START Exercise material
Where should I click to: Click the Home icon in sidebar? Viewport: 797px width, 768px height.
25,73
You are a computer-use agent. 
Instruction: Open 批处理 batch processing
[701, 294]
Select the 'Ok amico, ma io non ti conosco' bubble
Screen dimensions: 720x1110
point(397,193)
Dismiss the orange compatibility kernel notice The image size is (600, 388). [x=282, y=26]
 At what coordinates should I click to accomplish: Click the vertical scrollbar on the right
END Exercise material
> [Required work]
The reply must contain each line of the material, reproduced faithfully.

> [Expected answer]
Where should I click to: Click the Home icon in sidebar? Viewport: 797px width, 768px height.
25,73
You are a computer-use agent. 
Instruction: Open 批处理 batch processing
[701, 294]
Select the 'Ok amico, ma io non ti conosco' bubble
Screen dimensions: 720x1110
point(397,193)
Dismiss the orange compatibility kernel notice The image size is (600, 388). [x=282, y=26]
 At what coordinates should I click to accomplish: Click the vertical scrollbar on the right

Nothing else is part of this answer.